None of the pictures should appear; the lines from the line containing "Viewport: 825px width, 618px height." through the last line of the listing must be repeated exactly.

-- Given entries follows --

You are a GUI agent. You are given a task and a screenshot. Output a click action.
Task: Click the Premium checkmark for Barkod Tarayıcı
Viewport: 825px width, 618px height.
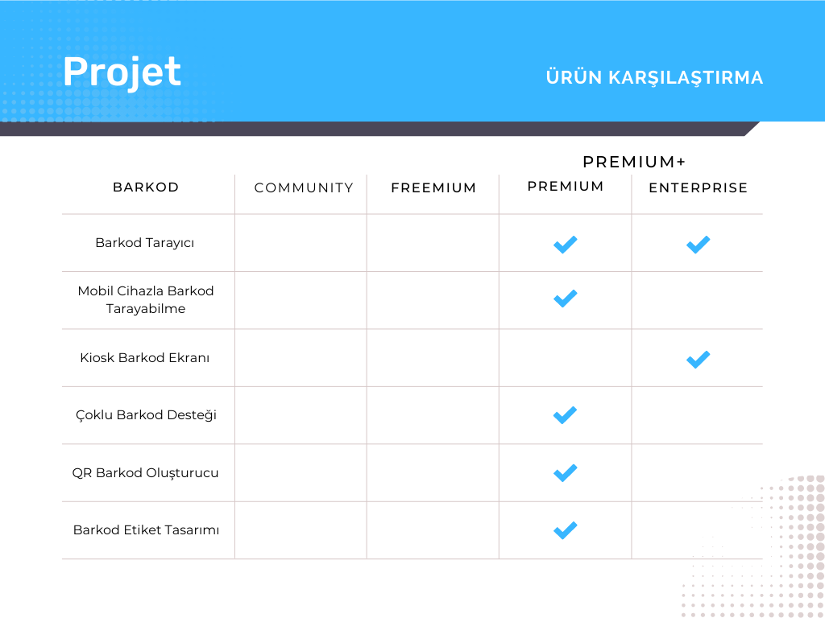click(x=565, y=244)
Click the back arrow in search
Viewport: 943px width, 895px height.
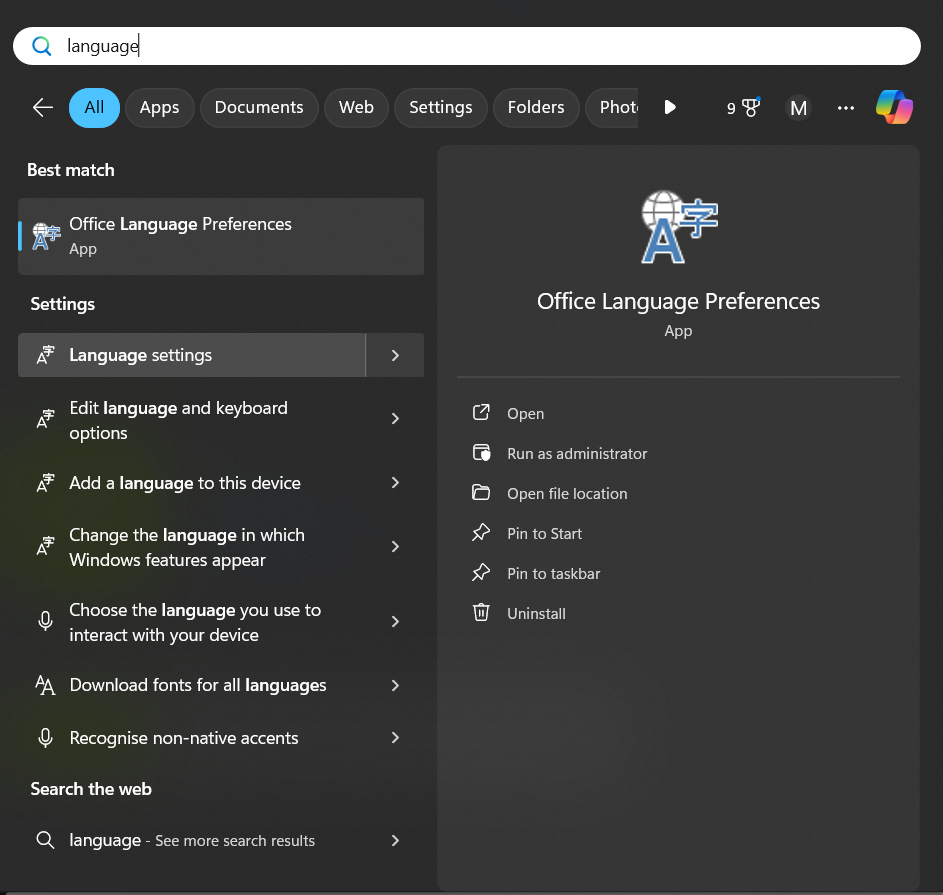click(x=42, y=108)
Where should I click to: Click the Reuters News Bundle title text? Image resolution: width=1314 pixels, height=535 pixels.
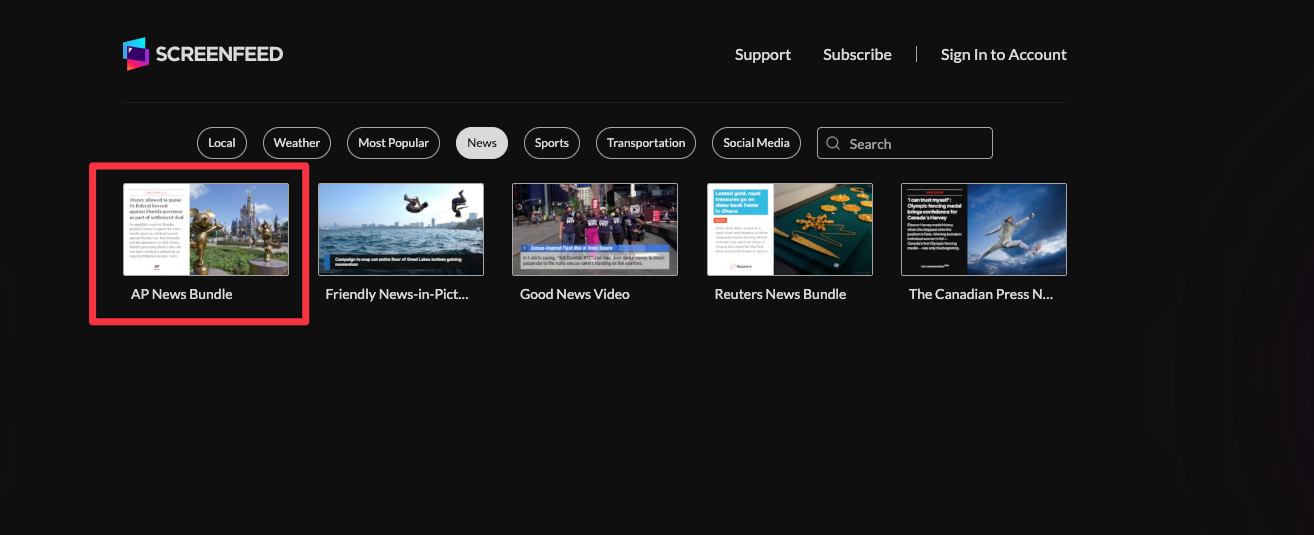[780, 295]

-- Given entries concluded --

| Exercise answer |
Viewport: 825px width, 618px height.
click(x=565, y=244)
Click the back arrow in search
Viewport: 943px width, 895px height.
click(x=42, y=108)
Where should I click to: Click the Reuters News Bundle title text? Image resolution: width=1314 pixels, height=535 pixels.
[780, 295]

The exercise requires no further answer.